1. *Administrator:* follow [these instructions](http://docs.aws.amazon.com/ElasticMapReduce/latest/DeveloperGuide/emr-iam-roles-creatingroles.html) to create default roles for Elastic MapReduce.
2. *User:* run

        aws emr create-default-roles --profile dbgap
to retrieve the default Elastic MapReduce roles created by the administrator.

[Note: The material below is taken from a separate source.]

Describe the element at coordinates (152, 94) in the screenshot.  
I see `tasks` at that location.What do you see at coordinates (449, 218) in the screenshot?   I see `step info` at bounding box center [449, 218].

## Studying k-mers in dbGaP-protected samples with EMR
<a id="kmer"></a>

This section reviews the implementation of an EMR pipeline that ingests dbGaP-protected data and counts the number of samples in which each *k*-mer found in least one read across samples appears. [dbGaP support](https://dbgap.ncbi.nlm.nih.gov/aa/wga.cgi?page=login) has kindly provided a dataset composed of public RNA-seq samples from [1000 Genomes](http://www.1000genomes.org/) exclusively for testing secure cloud-based pipelines. Its project accession number on SRA is [SRP041052](http://trace.ncbi.nlm.nih.gov/Traces/sra/?study=SRP041052), and the steps below use three samples from it.

Assume the secure bucket created during [AWS setup](README.md#setup) is at `s3://rail-dbgap-secure`. The following is performed on the user's computer, where the AWS CLI was installed.

1. Download the dbGaP repository key for the test data at `ftp://ftp.ncbi.nlm.nih.gov/sra/examples/decrypt_examples/prj_phs710EA_test.ngc`. Upload the key to S3 securely with the AWS CLI by entering

        aws s3 cp /path/to/prj_phs710EA_test.ngc s3://rail-dbgap-secure/test/prj_phs710EA_test.ngc --profile dbgap --sse
It is recommended that you delete the key from your computer with

        rm /path/to/prj_phs710EA_test.ngc
2. Using a text editor, create a script `copy_files_to_node.sh` with the following contents.

        #!/usr/bin/env bash
        set -ex
        aws s3 cp s3://rail-dbgap-secure/test/prj_phs710EA_test.ngc /mnt/space/DBGAP.ngc
        aws s3 cp s3://rail-emr/step.sh /mnt/space/step.sh
Copy the script to S3 as follows.

        aws s3 cp /path/to/copy_files_to_node.sh s3://rail-dbgap-secure/test/ --profile dbgap --sse
This script will be a bootstrap action that (1) securely transfers the key to each EC2 instance and (2) copies the mapper script to each instance. The mapper script is discussed below.
3. Download [this list](https://raw.githubusercontent.com/nellore/rail-dbgap/master/manifest.txt) of three SRA run accession numbers from test dbGaP project [SRP041052](http://trace.ncbi.nlm.nih.gov/Traces/sra/?study=SRP041052). Copy it to S3 as follows

        aws s3 cp /path/to/manifest.txt s3://rail-dbgap-secure/test/ --profile dbgap --sse
3. Navigate to the login page URL from *credentials (2).csv*. The AWS console should appear immediately or after you log in with the credentials from this CSV.
4. Click **EMR**, then **Create cluster**, and finally **Go to advanced options**.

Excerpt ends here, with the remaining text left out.